BREXIT could kill off the lifeblood of Scottish universities by limiting the free movement of scholars and students, a leading Scots academic has claimed.

The warning from Professor Anton Muscatelli, the principal of Glasgow University, comes as the sensitive topic of immigration is set to rise to the top of the EU referendum campaign today with a report claiming the in-flow of people to the UK in 2014-15 cost the British taxpayer almost £17 billion.

And in a separate development, Labour’s John McDonnell will use a keynote speech to “rescue” the In-Out debate from what he will denounce as Conservative fearmongering, which, he will say, has “brought out the worst in Westminster politics”.

Prof Muscatelli, writing in a personal capacity in The Herald, highlights how a range of Europe-wide funding initiatives and benefits have come to Glasgow and other Scottish universities from EU sources. These include almost £90 million, which makes up 13 per cent of total research funding.

The senior academic argues that the free movement of scholars and students is the lifeblood of universities, noting: “Those who argue against EU membership talk about negotiating free trade without the free movement of talented people. This is a dangerous and unattainable chimera.

“In contrast, the free movement of people and ideas are what our universities are fundamentally about,” he adds.

But Tom Harris for Scotland Vote Leave pointed out how it cost Scottish taxpayers £80m per year to fund free tuition for EU students and, while the UK was part of the EU, they had no choice about that.

“If we leave, that money will be saved and universities will be able to charge European students the same fees they do to students from England, Wales and Northern Ireland; we win twice.”

Meantime, research by Migration Watch, the think-tank that campaigns for tighter controls on immigration, estimated the net cost of the UK-born population in 2014-15 to the public purse was almost £88bn – due almost entirely to the state pension - while migrants from the European Economic Area cost £1.2bn and those from outside Europe £15.6bn; a net total of £16.8bn.

Lord Green of Deddington, the Migration Watch chairman, said: "This report shows EU migration, taken as a whole, is not making the positive fiscal contribution that has so often been claimed…It is adding to the rapidly increasing pressures on housing and public services.”

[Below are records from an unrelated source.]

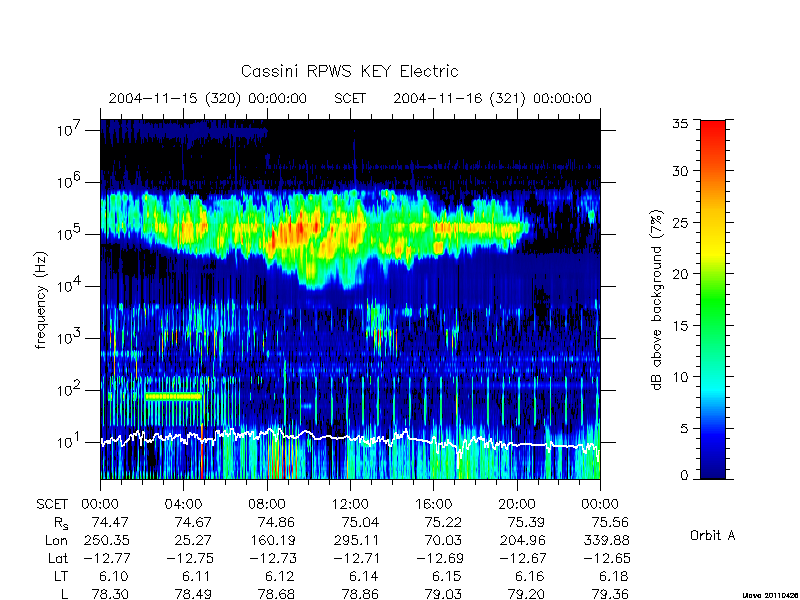The width and height of the screenshot is (800, 600).
Task: Click the colorbar tick label 35
Action: click(x=680, y=124)
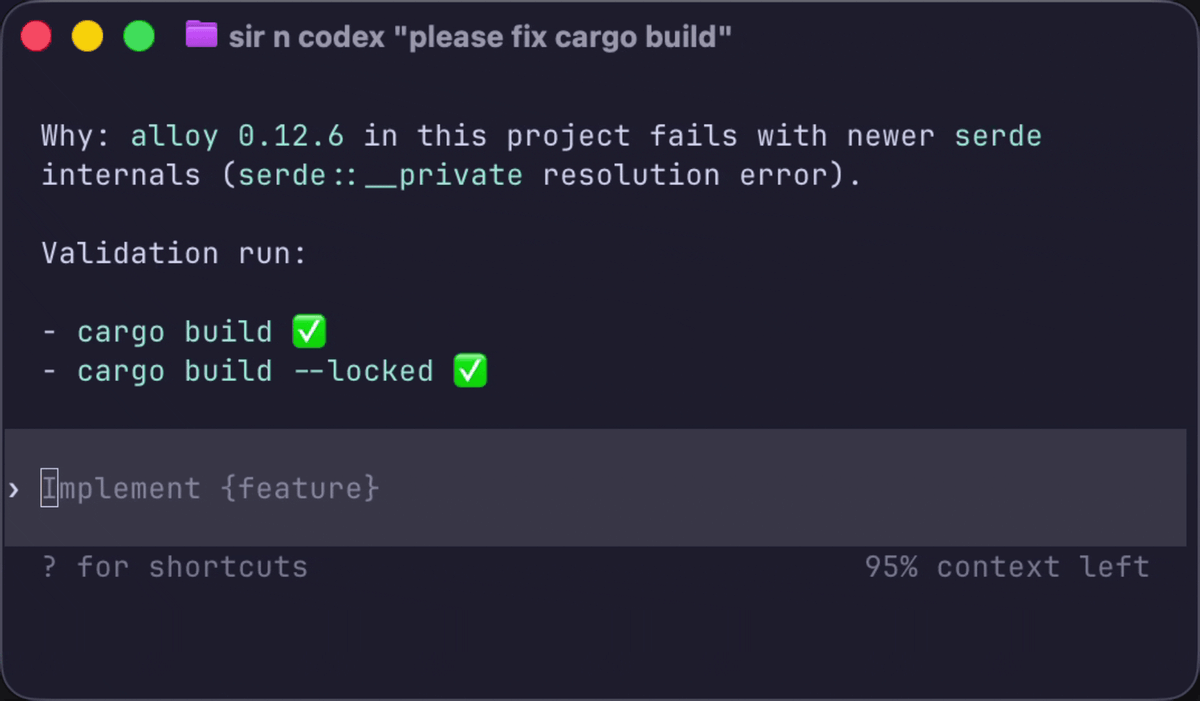Click the prompt chevron before Implement
The width and height of the screenshot is (1200, 701).
click(14, 489)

In response, Steven Woolfe, Ukip’s immigration spokesman, noting how the research showed immigration cost Britain £3m a day, said: "We have a ticking time-bomb of costs that our nation will not be able to cope with as our population grows and those who have immigrated to the UK grow older and make further demands on our stretched pensions and health care system."

In his speech to the TUC in London, Mr McDonnell will denounce the Tories’ Project Fear and say the time has come to "drive out the politics of despair". Labour, he will insist, will be offering a “vision of Europe based on hope and solidarity".

His words follow a warning yesterday from George Osborne that Brexit would result in a “one-way ticket to a poorer Britain”; Vote Leave, in response, accused the Chancellor of panicking and “resorting to ever more lurid scare stories".

The shadow chancellor’s message came as the leading credit ratings agency Fitch said Brexit could lead it to downgrade the creditworthiness of a number of other EU countries and No 10 admitted that a vote to leave could mean EU citizens living in Britain losing their right to stay in the UK.

Elsewhere on the stump, Tory MP Boris Johnson dismissed as “hysteria” media coverage of his remarks likening the EU’s desire for a superstate with Adolf Hitler’s failed ambition to dominate Europe.

At an underwear factory in Derbyshire, the former London mayor dismissed the EU as a "badly designed undergarment", adding: "Knickers to all those who talk Britain down."